Yeah. Which is not all that helpful if somebody is really paranoid or something, it's like, hang on a minute, do you need my iris recognition or my fingerprint you know, it's a bit disturbing

Darren

And half the time most mental health patients won't want to admit they are experiencing symptoms because they think it's a mark

Neal

They'll just stick them in hospital or something, or they're going to say you are violent, or say stop raising your voice, keep it down, it's crazy

Darren

In the journey to recovery most patients will think, will feel they are weighed down with their problem, they think it's a mark, they are put in a different bracket, you know so they desperately attempt to make themselves normal and in that desperate attempt their problems become normality, and when they are experiencing normality problems, for a couple of months, it will quite happily get buried under the carpet, and then when it's time to explain it, in my opinion, the psychologist is part of the, to gain trust and to ask technique questions to get him to open up without even knowing it. You know so my mate, one of my friends has been poorly treated because he didn't want to explain his symptoms because he didn't feel comfortable and literally if you don't explain your symptoms you haven't got no problem. And they are experiencing real problems in the community

Neal

But, what they are not taking into account is that the function of his brain may not be allowing him to either feel or fully express that. That's what's not taken into account by these people unfortunately who don't understand that because they are not experiencing that as a, they have not experienced that themselves.

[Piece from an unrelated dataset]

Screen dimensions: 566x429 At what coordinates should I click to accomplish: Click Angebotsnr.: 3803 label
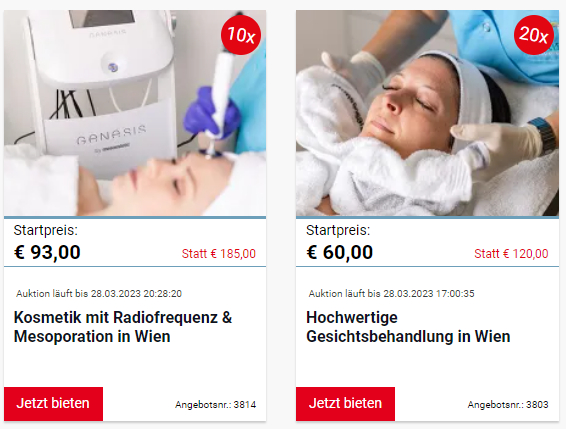click(x=508, y=404)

They don't understand it.

Jon

I'm going to bring it to a close here, many thanks both of you, any very last thoughts?

Darren

Last thoughts, the definition, in my opinion of psychologists and doctors, whoever should automatically gain the respect, trust of the client and they should use techniques to get, to get him to envour what they are really feeling and then make the interpretation

Neal

You have got to have trust and if you don't have trust… I have been, I won't go on but I have been, for instance, I think it was a couple of years ago, I was in a state, I went to see a duty CPN, again somebody who didn't know me from Adam, usual problem, he sat there, he asked me the daftest, normal sort of questions like are you sleeping, are you eating, na, na, all that bollocks. Anyway, old textbook, useless to anybody and I said look I've got got this I said look I have written something I've got it typed here, gave it to him, he quickly read it and handed it back and he said okay, yeah. I said have you actually read that? He said yes of course I have, I just read it, I said are you not going to ask me any questions about it then? He said no no no, I've assessed you. I said you've assessed me? And then I started swearing, not badly, I said what the fuck are you talking about and he said ah, I have to warn you he said we do have a dignity at work policy here. He said yes, unfortunately if you do continue I must warn you that I will terminate this assessment. I said you fucking what, no he said I'm sorry that's it. Now some people would have attacked him and put him to the ground, to be honest with you, after that, because I was not well at all and the bloody idiot was actually dismissing me without asking me any questions

Darren

And automatically the person that helps is against you

Jon

Many thanks for your contributions. Thanks.